Pressure Wave Generated in a Fissionable Gas by Neutron Irradiation

Abstract

An experiment is proposed to study the nonsteady gasdynamic phenomena produced by neutron induced exothermic nuclear reactions in a gaseous medium. The problem is formulated in terms of a set of characteristic equations in a time dependent, spatially unidimensional system and solved by means of a simplified analysis leading to a system of two first order, nonlinear, ordinary differential equations that permit the attainment of a clearer understanding of the salient features of the problem than can be obtained from a more rigorous solution.
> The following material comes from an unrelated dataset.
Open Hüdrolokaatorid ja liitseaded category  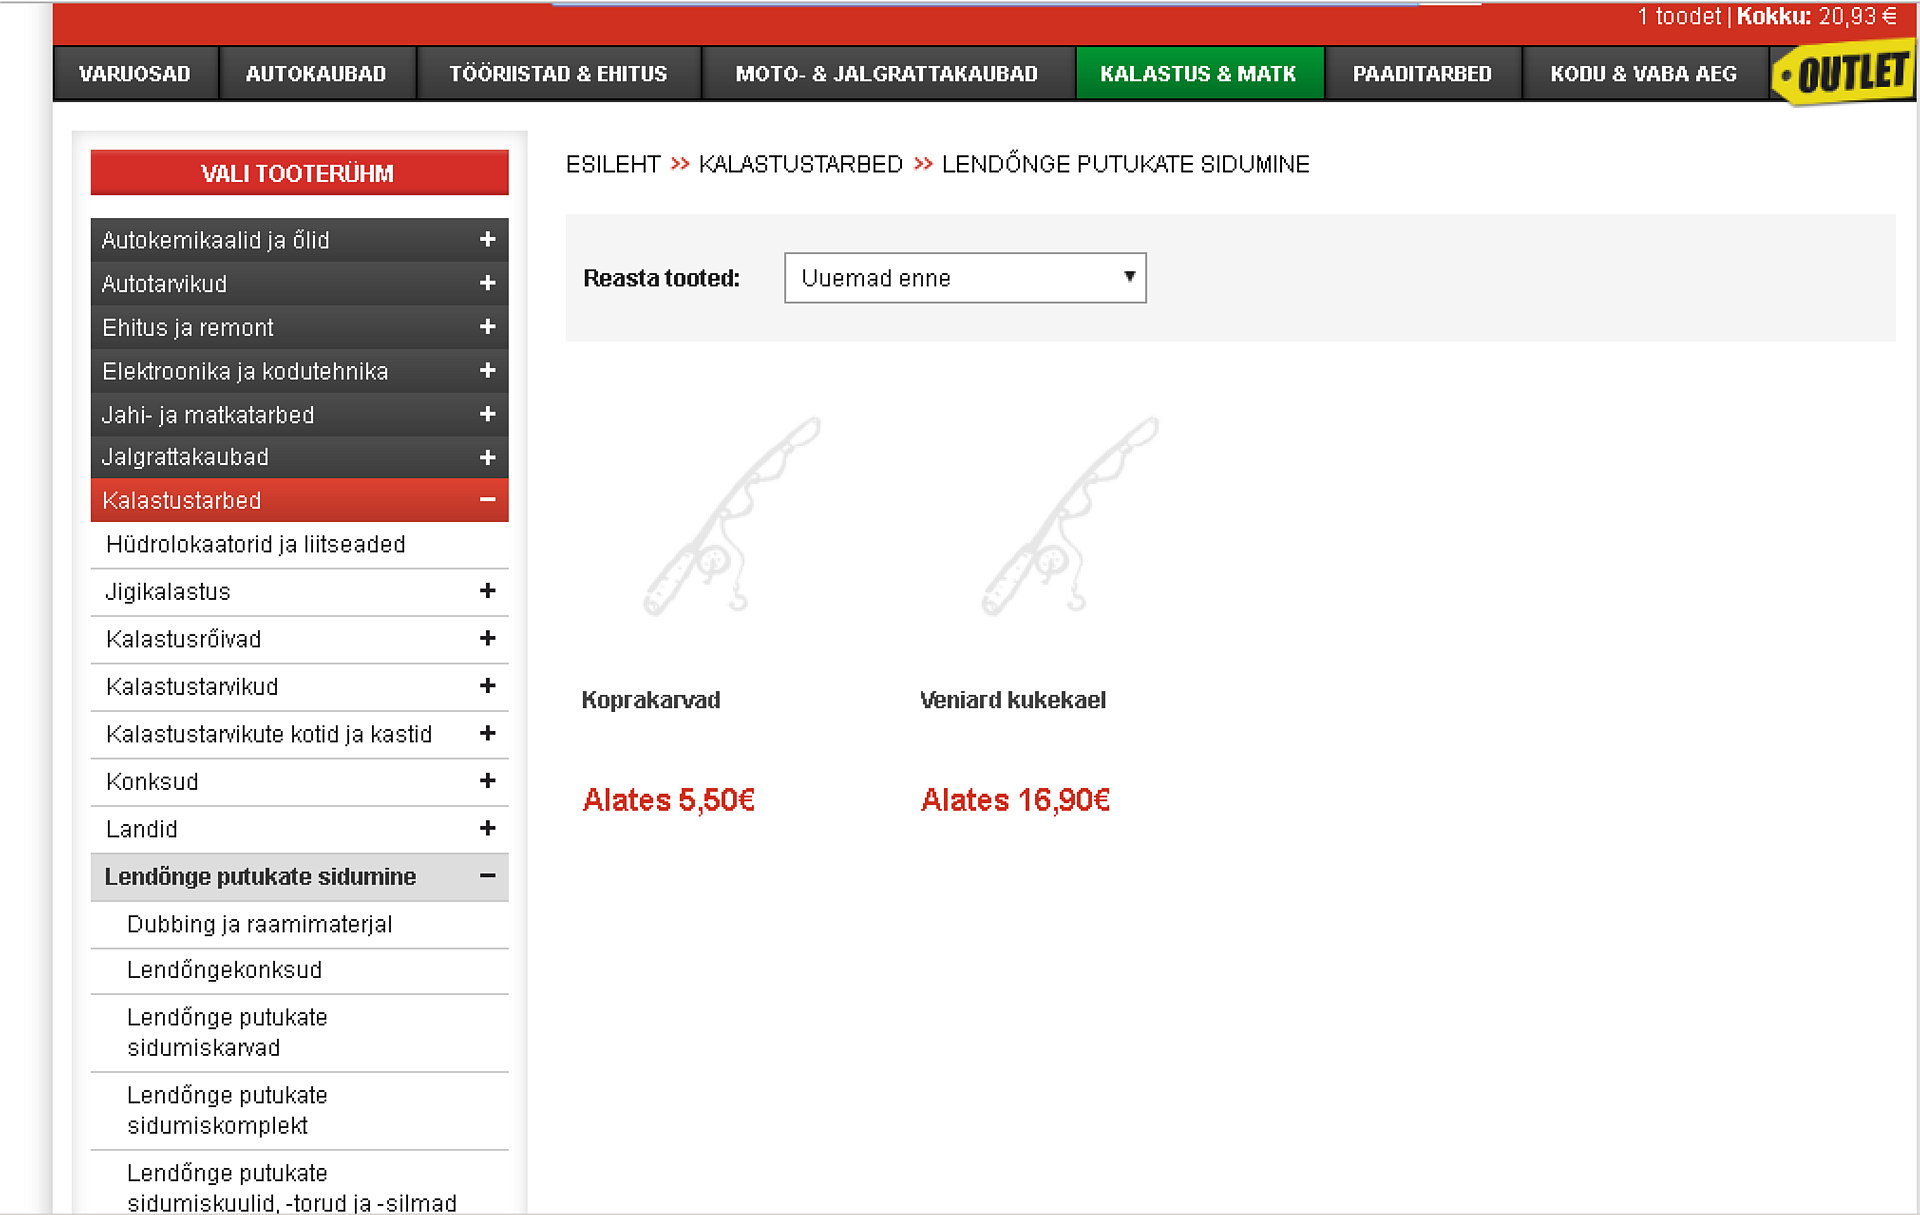(255, 544)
The problem involves the generation of a pressure wave in a long tube filled with a boron trifluoride, fully enriched in the boron‐10 isotope which undergoes the reaction: ¹⁰B(n, α) ⁷Li as a result of a 1000 MW neutron pulse of approximately 10 msec halfwidth directed along part of its length by irradiation from a TRIGA reactor. The analysis predicts that the gas residing initially in the core will be heated to approximately 3000°K and that a compression wave with a peak pressure ratio of approximately 3 will emanate from the reactor and coalesce into a shock of Mach number 1.8 at a distance of approximately 17 ft from the reactor core. Measurement of the pressure wave should provide information on the amount of reversible heating that can be obtained from a gaseous nuclear reaction. It should be considered therefore of particular value in gaining specific familiarity with fissionable gasdynamics.